State v. Seonia
A-1-CA-36320
N.M. Ct. App.Oct 25, 2017Background
- Defendant Lance Seonia was convicted in metropolitan court of DWI and failure to maintain a traffic lane; the district court affirmed on an on-record appeal and this appeal followed.
- Officer observed Defendant straddling the double-yellow line (driving in two lanes) and smelled a strong odor of alcohol.
- Defendant initially denied drinking, later admitted to consuming three pints of beer.
- Defendant performed poorly on some field sobriety tests, showing lack of coordination and failure to follow instructions.
- Breath test detected alcohol levels within the legal limit.
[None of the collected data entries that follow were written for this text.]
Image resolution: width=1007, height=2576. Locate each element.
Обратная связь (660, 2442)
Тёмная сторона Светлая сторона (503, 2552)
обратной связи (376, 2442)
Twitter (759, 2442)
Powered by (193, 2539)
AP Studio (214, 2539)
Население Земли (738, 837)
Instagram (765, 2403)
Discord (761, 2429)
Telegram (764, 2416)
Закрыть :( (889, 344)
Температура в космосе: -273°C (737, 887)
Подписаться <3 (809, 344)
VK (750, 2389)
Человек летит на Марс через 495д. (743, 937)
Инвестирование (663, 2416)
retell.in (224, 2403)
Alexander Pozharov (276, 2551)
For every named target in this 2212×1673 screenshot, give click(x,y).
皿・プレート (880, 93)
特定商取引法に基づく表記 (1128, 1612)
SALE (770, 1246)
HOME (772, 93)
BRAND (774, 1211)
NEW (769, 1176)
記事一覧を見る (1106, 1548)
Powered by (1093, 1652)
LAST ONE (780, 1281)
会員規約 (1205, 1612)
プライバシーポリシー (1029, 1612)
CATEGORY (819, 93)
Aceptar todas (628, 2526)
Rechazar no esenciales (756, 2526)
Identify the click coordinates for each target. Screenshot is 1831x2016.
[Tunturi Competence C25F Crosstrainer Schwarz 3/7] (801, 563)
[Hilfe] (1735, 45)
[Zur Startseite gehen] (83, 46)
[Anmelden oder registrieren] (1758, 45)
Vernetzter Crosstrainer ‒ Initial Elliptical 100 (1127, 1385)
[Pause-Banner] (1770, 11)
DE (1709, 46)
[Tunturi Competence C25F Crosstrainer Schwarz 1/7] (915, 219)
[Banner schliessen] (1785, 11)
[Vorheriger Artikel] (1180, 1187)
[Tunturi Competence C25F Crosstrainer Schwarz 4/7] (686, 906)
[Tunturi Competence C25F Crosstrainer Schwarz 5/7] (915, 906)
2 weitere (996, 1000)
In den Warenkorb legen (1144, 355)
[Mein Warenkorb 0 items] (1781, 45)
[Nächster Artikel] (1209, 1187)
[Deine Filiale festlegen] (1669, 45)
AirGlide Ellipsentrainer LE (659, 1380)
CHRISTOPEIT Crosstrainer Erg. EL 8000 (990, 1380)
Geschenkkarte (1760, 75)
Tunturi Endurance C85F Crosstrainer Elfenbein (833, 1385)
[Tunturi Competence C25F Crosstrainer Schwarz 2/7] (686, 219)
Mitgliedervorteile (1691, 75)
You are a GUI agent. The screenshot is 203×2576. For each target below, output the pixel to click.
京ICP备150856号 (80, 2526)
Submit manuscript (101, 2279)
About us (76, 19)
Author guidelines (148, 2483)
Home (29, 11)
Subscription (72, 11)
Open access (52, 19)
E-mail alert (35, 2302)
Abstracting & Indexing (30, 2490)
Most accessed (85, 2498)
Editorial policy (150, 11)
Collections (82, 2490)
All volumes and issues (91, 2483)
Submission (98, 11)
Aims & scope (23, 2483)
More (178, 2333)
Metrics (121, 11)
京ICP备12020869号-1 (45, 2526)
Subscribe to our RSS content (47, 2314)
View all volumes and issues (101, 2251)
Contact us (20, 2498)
- Appellate court issued a proposed summary disposition to affirm; Defendant opposed but did not identify factual inaccuracies or legal error persuasive to the court.
Issues
| Issue | Plaintiff's Argument | Defendant's Argument | Held |
|---|---|---|---|
| Whether the evidence was sufficient to convict for DWI under the "impaired to the slightest degree" theory | State argued the combination of driving behavior, odor of alcohol, admission of drinking, poor field sobriety performance, and breath test supported impairment | Seonia argued the evidence was insufficient to prove impairment to the slightest degree | Court affirmed: viewing evidence in light most favorable to verdict, evidence was sufficient to support DWI conviction |
Key Cases Cited
- State v. Sanchez, 131 N.M. 355, 36 P.3d 446 (N.M. Ct. App. 2001) (defines "under the influence" as impaired to the slightest degree affecting safe vehicle operation)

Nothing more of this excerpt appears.